I have a specific example that has caused the problem. I
have a three day task to order $30,000 in parts. That's
prorated for $10,000 a day. On day 1, I allocate $20,000
for one high cost part. I still require the 2 additional
days to order the rest of the parts. The work to order
the parts is an overhead function and not included in the
task.

Unfortunately, the reporting period ends with day one.
Therefore, I would like to show that I spent $18,000
instead of the budgeted $20,000 with my earned value
report.

Can I load resources or costs within a task in order to
do this? Otherwise, I would still like to get BCWP to
ignore the time phasing of the task.

Thanks,
Ken
 
S

Steve House

No offense intended but you are using BWCP in a very strange way it
appears, at least as far aas I can tell. Budgeted Cost of Work
Performed is fundamentally the cost of the work involved in doing the
task - it is actually a measurement of schedule performance with the
work done by the resource, expressed in terms of the dollars you've paid
to do it, plus materials consumed. That is why you cannot ignore the
time phasing of the task - BWCP is fundamentally time phased data and
without the time information it is essentially meaningless. This is
the opposite of what you say you're doing when you say the work is
overhead and not part of the task. The cost of the task is in fact the
cost necessary to accomplish the work of getting the parts, NOT the cost
of the parts being ordered. The parts cost is figured into the cost of
the task later on that actually consumes them, not the task that
acquires them.

Where did the figure $18,000 for Monday come from anyway? You said
three days for $30 in parts. Disregarding that this is the wrong place
in the budget (IMHO) to reflect that cost anyway, $18k after day 1
doesn't jive with anything - the part was $20k, so that says Mon should
get $20k, the total was $30k, prorating gives $10k for Mon. The other
options are to accrue the total cost at either the start or end of the
task - that says either Mon gets the whole $30k or Wed (day 3) gets the
whole amount. But no schedule I can see comes up with $18k for Mon.
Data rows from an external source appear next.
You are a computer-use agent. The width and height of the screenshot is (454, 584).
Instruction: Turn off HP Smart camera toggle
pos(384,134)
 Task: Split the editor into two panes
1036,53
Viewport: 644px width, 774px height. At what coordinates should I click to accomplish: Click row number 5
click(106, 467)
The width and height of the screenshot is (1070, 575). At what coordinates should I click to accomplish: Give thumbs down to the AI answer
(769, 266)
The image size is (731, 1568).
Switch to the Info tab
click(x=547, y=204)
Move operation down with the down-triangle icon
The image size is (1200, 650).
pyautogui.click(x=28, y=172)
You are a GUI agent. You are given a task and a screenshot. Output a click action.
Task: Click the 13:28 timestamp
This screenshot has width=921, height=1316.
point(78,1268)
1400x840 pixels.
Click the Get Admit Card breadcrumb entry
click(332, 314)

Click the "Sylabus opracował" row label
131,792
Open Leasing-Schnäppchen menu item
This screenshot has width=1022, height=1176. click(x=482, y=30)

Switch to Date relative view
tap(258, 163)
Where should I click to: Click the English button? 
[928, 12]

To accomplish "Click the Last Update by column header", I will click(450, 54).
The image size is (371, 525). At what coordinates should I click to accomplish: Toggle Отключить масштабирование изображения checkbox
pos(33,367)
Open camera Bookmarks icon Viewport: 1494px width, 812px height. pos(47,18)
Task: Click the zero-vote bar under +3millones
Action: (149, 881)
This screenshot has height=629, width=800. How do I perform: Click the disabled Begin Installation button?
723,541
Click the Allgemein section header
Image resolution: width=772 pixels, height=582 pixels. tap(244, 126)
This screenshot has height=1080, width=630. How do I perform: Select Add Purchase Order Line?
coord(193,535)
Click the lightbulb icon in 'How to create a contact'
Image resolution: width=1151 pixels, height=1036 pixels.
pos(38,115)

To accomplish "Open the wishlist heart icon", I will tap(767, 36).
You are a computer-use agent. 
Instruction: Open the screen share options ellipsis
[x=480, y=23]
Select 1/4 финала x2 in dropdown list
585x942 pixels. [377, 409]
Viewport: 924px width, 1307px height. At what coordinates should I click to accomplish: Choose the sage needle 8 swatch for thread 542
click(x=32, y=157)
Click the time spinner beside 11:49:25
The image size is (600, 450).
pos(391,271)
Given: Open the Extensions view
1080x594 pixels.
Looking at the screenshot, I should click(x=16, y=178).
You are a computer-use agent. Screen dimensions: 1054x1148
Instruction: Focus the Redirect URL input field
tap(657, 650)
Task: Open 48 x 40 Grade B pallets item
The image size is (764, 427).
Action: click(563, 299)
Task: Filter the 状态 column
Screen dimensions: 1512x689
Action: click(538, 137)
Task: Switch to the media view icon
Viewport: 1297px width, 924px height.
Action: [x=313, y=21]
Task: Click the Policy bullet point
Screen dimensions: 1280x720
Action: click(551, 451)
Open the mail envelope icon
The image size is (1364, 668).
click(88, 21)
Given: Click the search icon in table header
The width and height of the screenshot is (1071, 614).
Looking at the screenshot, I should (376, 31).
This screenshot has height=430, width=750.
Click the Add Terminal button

I'm building a brick walkway. I earn $10/hour. It takes me a day to
locate and order the special bricks we want, including a $25 in phone
calls to track down the only dealer in North America that carries this
special brick. I order $5000 worth. My bricklayer gets $25 / per hour
and after the bricks arrive it takes him 3 days to lay all the bricks.
My project has two tasks...

1. Order 500 bricks @ $10 per brick - duration 1 day - cost $105, $80
labour plus $25 phone, prorated
2. Lay bricks - duration 3 days - cost $5600, $600 labour plus $5000 br
icks, prorated

1 day into the bricklaying task, assuming everything on schedule, BWCP
will be $80 + $200 + $25 + $5000/3 or about $1972.

or, my original bricklayer has gotten sick and I had to substitute one
who gets $30 per hour. At the end of Day 1 of bricklaying the BCWP is
still $1972 but the ACWP is now $2012. We're on schedule but over
budget.

Hope this helps

--
Steve House
MS Project MVP
Visit http://www.mvps.org/project/faqs.htm for the FAQs
 
K

Ken

Steve,

I think I skipped a couple of steps in my example.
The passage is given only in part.